[Collection entries]
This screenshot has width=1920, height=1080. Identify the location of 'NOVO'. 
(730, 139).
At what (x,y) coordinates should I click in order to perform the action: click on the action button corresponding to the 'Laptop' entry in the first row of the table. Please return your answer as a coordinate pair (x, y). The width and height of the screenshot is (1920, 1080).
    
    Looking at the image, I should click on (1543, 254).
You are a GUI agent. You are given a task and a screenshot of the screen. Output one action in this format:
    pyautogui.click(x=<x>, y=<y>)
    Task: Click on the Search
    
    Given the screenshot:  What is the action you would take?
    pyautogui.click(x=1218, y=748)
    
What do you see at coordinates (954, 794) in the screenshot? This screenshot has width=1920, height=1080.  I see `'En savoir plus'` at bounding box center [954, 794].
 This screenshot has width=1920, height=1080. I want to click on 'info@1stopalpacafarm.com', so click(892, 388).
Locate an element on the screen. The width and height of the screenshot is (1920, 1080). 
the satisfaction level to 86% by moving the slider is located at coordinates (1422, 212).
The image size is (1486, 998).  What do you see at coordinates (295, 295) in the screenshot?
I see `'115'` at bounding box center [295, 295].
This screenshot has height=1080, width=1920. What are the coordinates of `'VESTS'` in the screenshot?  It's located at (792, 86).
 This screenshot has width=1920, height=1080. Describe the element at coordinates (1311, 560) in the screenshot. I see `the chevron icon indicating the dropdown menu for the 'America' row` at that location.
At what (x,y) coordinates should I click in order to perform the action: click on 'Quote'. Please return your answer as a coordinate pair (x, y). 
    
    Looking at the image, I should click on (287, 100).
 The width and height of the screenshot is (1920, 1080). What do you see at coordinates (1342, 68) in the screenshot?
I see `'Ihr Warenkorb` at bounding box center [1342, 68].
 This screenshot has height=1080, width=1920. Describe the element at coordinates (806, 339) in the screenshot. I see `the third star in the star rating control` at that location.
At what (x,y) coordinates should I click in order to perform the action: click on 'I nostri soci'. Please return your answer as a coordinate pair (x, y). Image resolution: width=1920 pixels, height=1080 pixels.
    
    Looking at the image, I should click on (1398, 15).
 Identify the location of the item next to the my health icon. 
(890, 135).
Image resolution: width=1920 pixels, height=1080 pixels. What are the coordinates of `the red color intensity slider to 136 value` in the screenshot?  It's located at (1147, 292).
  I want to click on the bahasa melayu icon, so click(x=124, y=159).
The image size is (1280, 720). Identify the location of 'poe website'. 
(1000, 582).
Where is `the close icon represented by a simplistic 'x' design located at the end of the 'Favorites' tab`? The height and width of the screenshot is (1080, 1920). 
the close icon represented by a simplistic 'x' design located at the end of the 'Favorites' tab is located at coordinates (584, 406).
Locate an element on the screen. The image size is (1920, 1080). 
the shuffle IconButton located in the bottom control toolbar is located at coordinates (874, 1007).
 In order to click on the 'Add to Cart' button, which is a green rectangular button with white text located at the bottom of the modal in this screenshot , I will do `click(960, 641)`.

Problem details. Count the lines in the rows above that contain the string "return", treating uppercase and lowercase as different, and reply with the number alone.

The reply. 3